Investigation | Indications | Causes that may be detected by this investigation |
Non-contrast CT brain scan (with visualisation of sinuses if symptoms suggest acute sinusitis) | All thunderclap headaches as first investigation | Subarachnoid haemorrhage (90% within the first 24 h), intracerebral haematoma, intraventricular haemorrhage, subdural haematoma (rare cause of thunderclap headache), some infarcts particularly in the cerebellum, hydrocephalus, tumours, acute sinusitis |
CSF | All CT normal thunderclap headaches | Subarachnoid haemorrhage, meningitis |
ESR and C reactive protein | Age >60 years | Giant cell arteritis (very rare cause of thunderclap headache) |
MRI (diffusion, FLAIR, gradient-echo, sagittal T1, T1 with gadolinium, cervical FAT/SAT), MRA and MRV | All thunderclap headaches after normal CT and normal or near normal CSF. | Intracranial venous thrombosis, dissection of cervical arteries (extra or intracranial, carotid or vertebral), pituitary apoplexy, reversible cerebral vasoconstriction syndrome, unruptured but symptomatic aneurysm (eg, third cranial nerve palsy). |
Fewer sequences if cervical and transcranial Doppler shows abnormalities suggesting dissection or an increase in intracranial flow velocities suggesting reversible cerebral vasoconstriction syndrome | Acute infarct less than 3 h not visualised on CT scan, CSF hypotension, and better visualisation of all abnormalities previously seen on CT. | |
Catheter angiography | Gold standard for subarachnoid haemorrhage.

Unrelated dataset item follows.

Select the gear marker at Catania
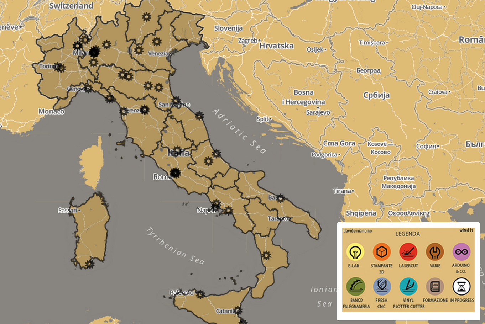The height and width of the screenshot is (324, 485). pos(238,310)
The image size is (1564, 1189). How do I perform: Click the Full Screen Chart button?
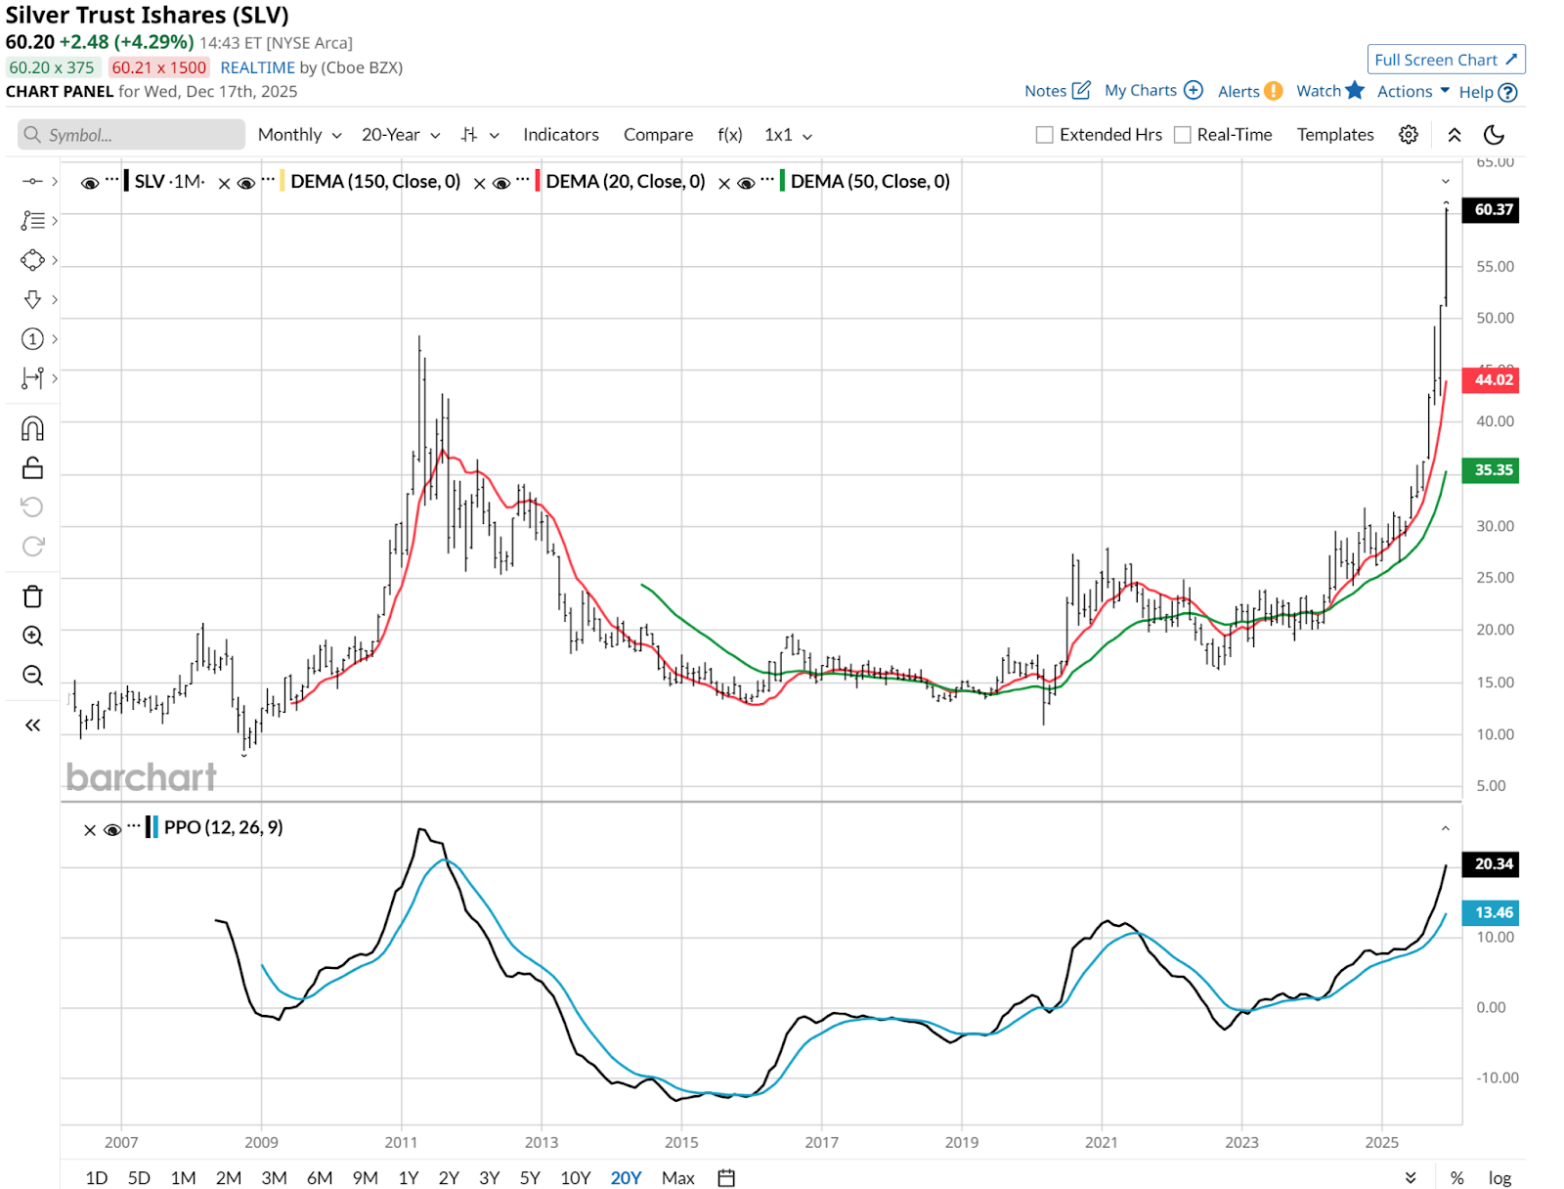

Particularly if increasing headaches, and occurrence/increase of focal deficits, unexplained after CT scan, CSF analysis and complete MRI/MRA/MRV | Ruptured aneurysm in 85% of patients with subarachnoid haemorrhage, intracranial venous thrombosis, dissection (cervical, intracranial), reversible cerebral vasoconstriction syndrome, differential diagnosis of cerebral arteritis, unruptured but symptomatic aneurysm (third nerve palsy) |
ESR, erythrocyte sedimentation rate; MRA, MR angiography; MRV, MR venography.